V runda Pucharu Polski, Podokręg Słupski 6 marca 2016 godz. 12

Diament Trzebielino - Pogoń Lębork 0:6 (0:4)
bramki: 0:1 Wardziński (‘2), 0:2 Madziąg (’26), 0:3 Morawski (’36), 0:4 Formela (’43), 0:5 sam. (’47), 0:6 Sadowski (’90)

Diament: Dobrowolski – Rejak, Bronka, Itrych, Rabenda (’83 Beger), Borowiński, Terefenko, P. Kępa ('53 Stoltman), Kundro, Zawada (’77 Gostomski), Wólczyński ('28 K. Kępa)

Pogoń: Katzor – Wesserling (’67 Wierzbowski), Musuła, Haraszczuk, Fudala, Morawski (’46 Kuss), Sychowski, Formela (’46 Sadowski), Kłos, Madziąg, Wardziński (’70 Miszkiewicz)

Pewne i wysokie zwycięstwo w V rundzie Pucharu Polski zanotowała na tydzień przed startem rozgrywek IV ligi drużyna Pogoni. Przeciwnikiem lęborczan była 14. drużyna słupskiej okręgówki Diament Trzebielino. Ostatni raz Pogoń w Trzebielinie grała w marcu 2013 wygrywając 5:0. Od tego czasu gminny stadion bardzo się zmienił. Pojawiła się świetlna tablica z wynikami i nowa trybuna z „zdobycznymi” 350 niebieskimi krzesełkami z przebudowanego przed Euro 2012 stadionu Lecha Poznań.

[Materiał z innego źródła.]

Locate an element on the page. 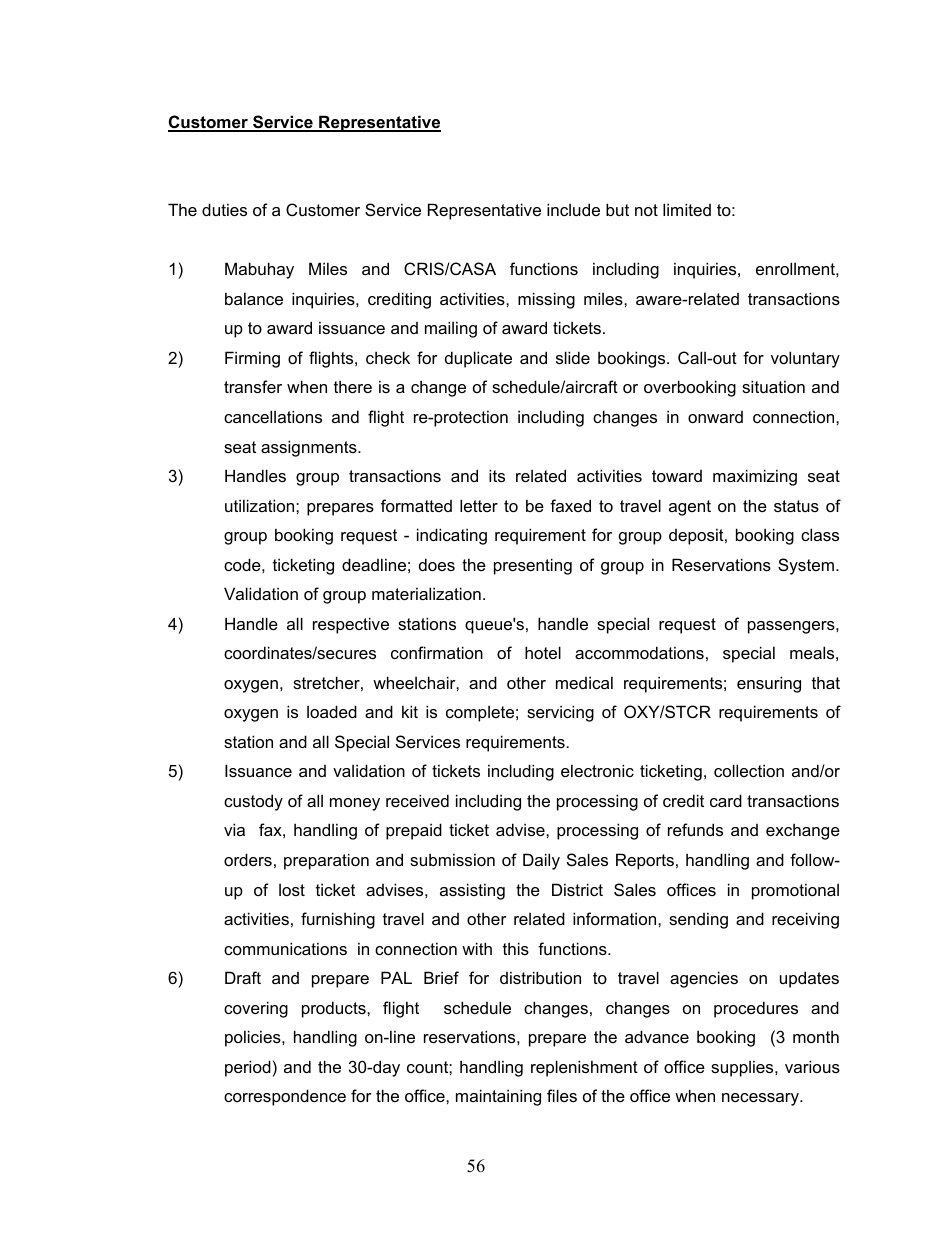 The image size is (952, 1233). correspondence is located at coordinates (285, 1097).
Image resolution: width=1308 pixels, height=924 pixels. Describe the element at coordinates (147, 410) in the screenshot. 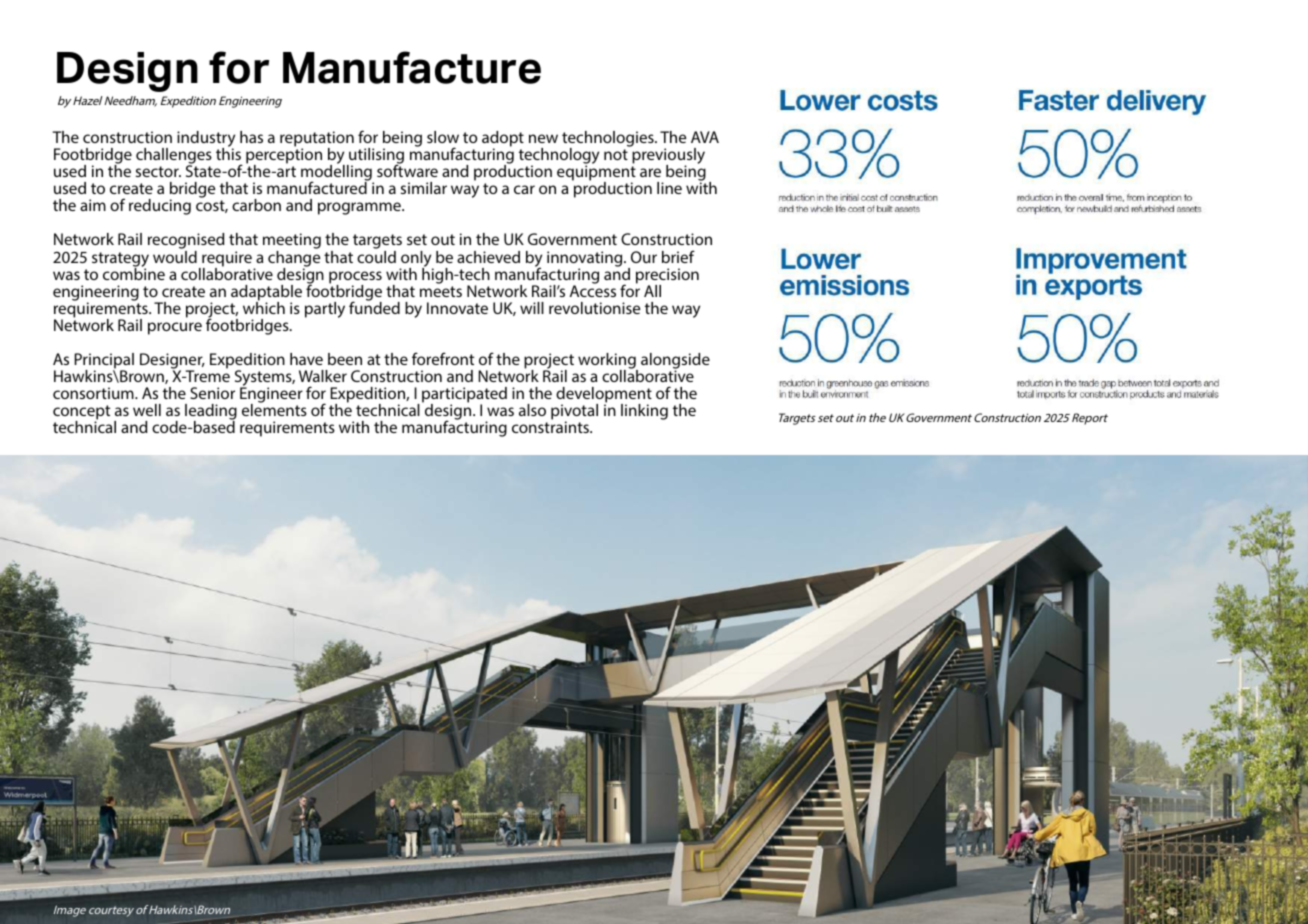

I see `well` at that location.
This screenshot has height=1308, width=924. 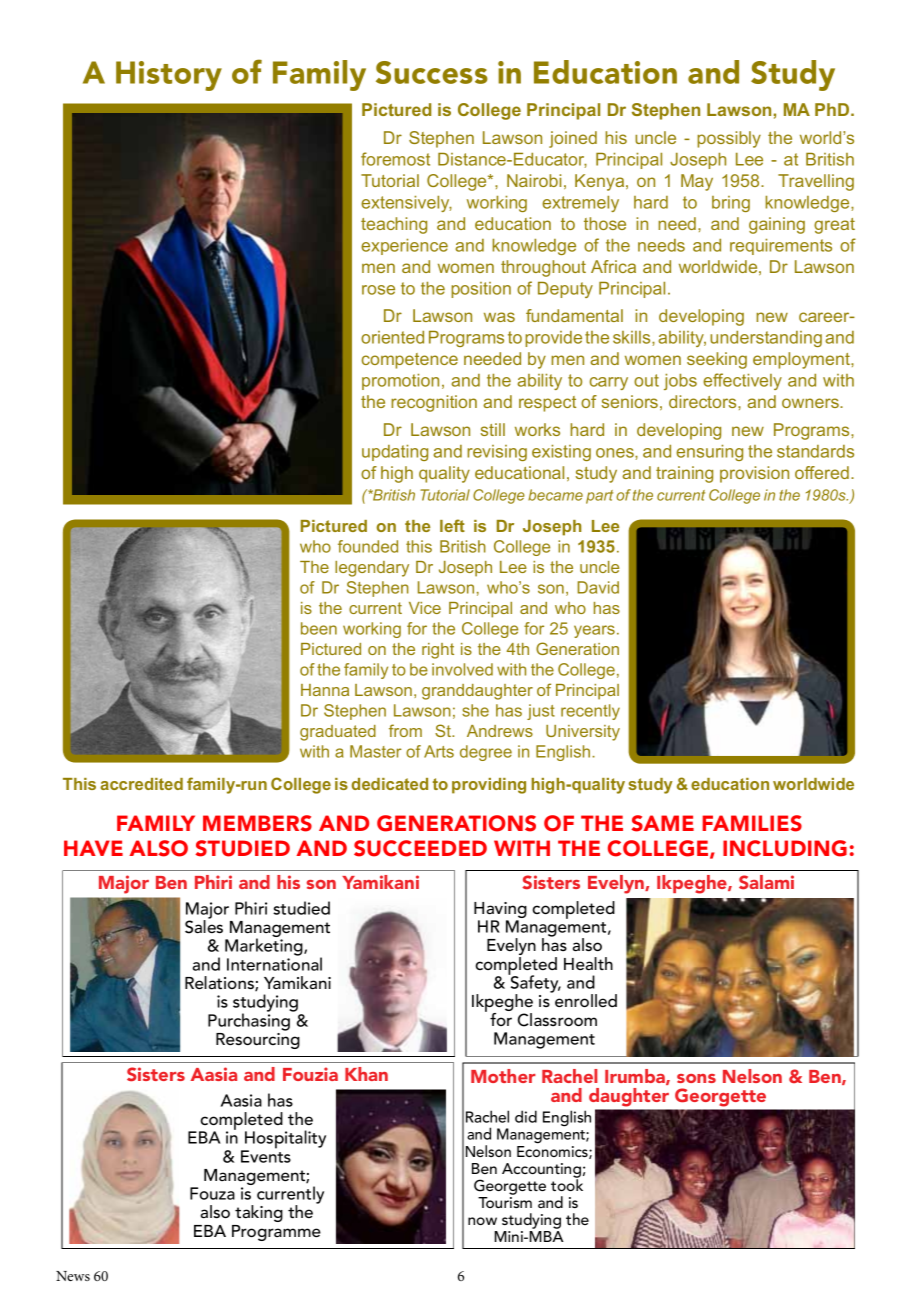 I want to click on Sales, so click(x=204, y=926).
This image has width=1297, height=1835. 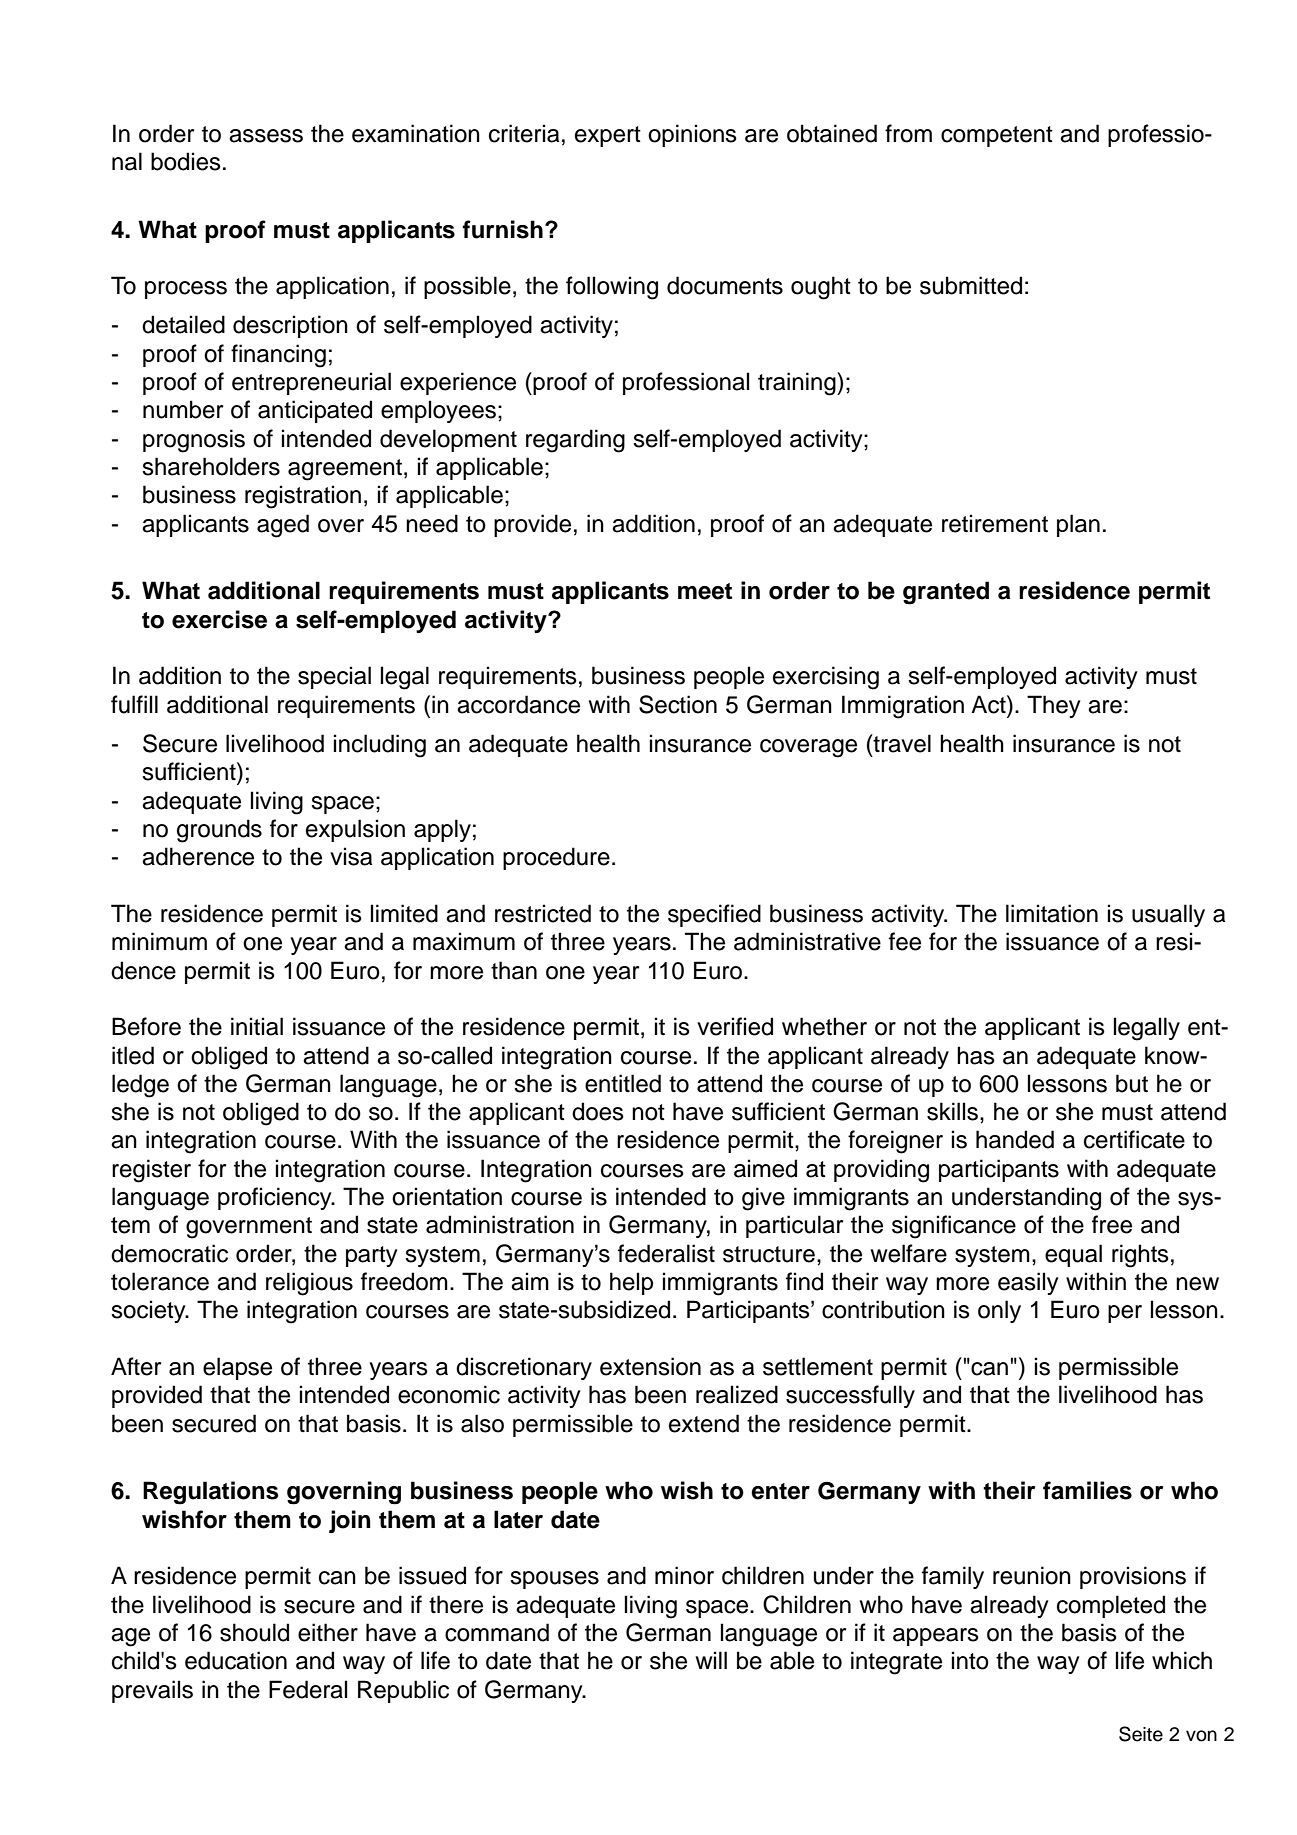 I want to click on assess, so click(x=266, y=136).
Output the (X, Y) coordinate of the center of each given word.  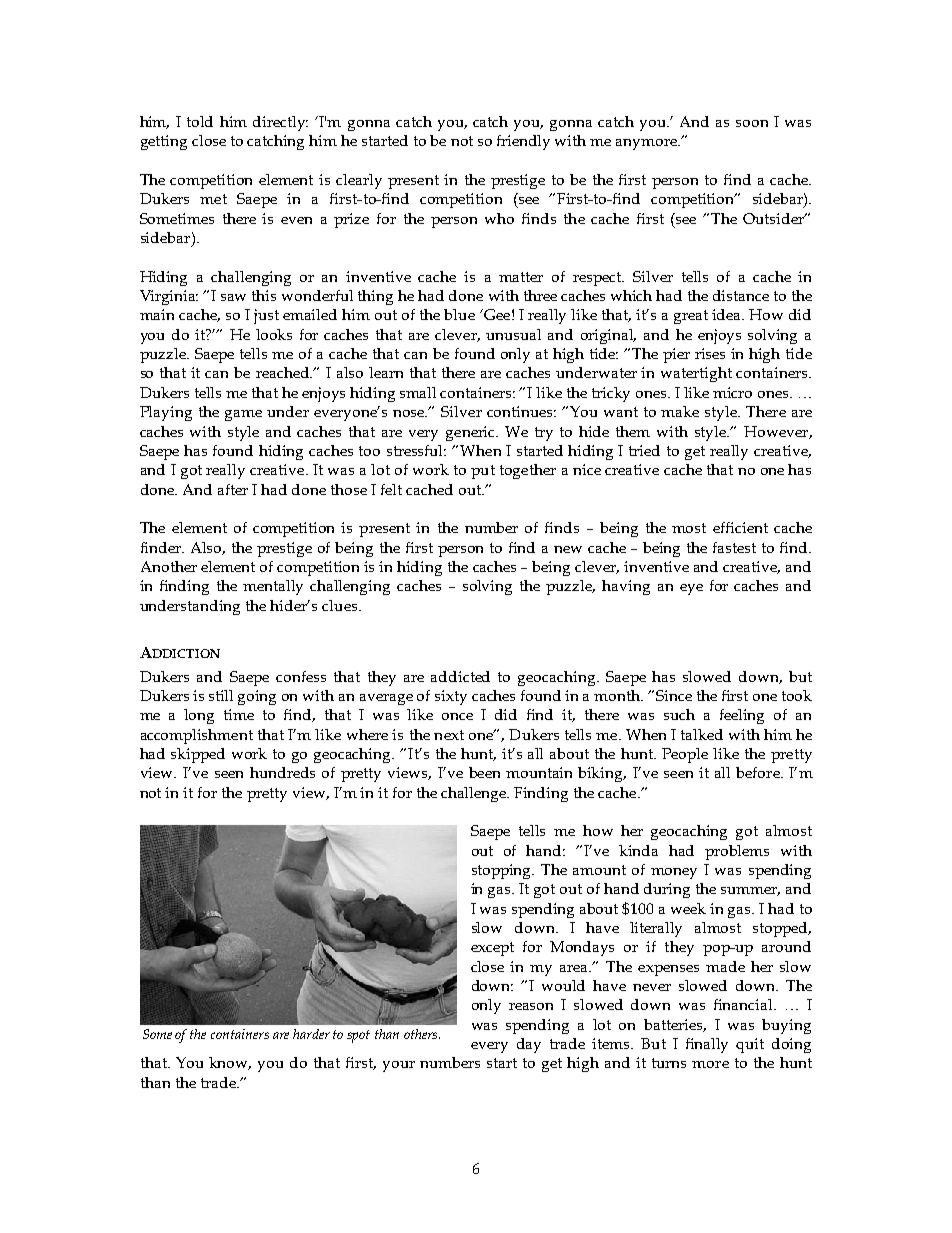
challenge (475, 794)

Pucharowe spotkanie toczyło się praktycznie do jednej bramki. Już w 2 minucie prowadzenie Pogoni dał Maciej Wardziński. W 18 minucie „Wara” miał szansę podwyższyć wynik, ale jego strzał głową odbitej po poprzeczce Sychowskiego piłki minimalnie minął bramkę. W II połowie aktywny Wardziński groźnie zderzył się z bramkarzem Diamentu i pobijany w 70 minucie został zmieniony przez Miszkiewicza. 26 minuta i mamy 2:0 po akcji Madziąga zakończonej przelobowaniem bramkarza Diamentu. Asystował mu Morawski. 10 minut później skutecznie po rzucie rożnym główkuje Morawski, a wynik na 4:0 do przerwy ustala w 43 minucie Formela.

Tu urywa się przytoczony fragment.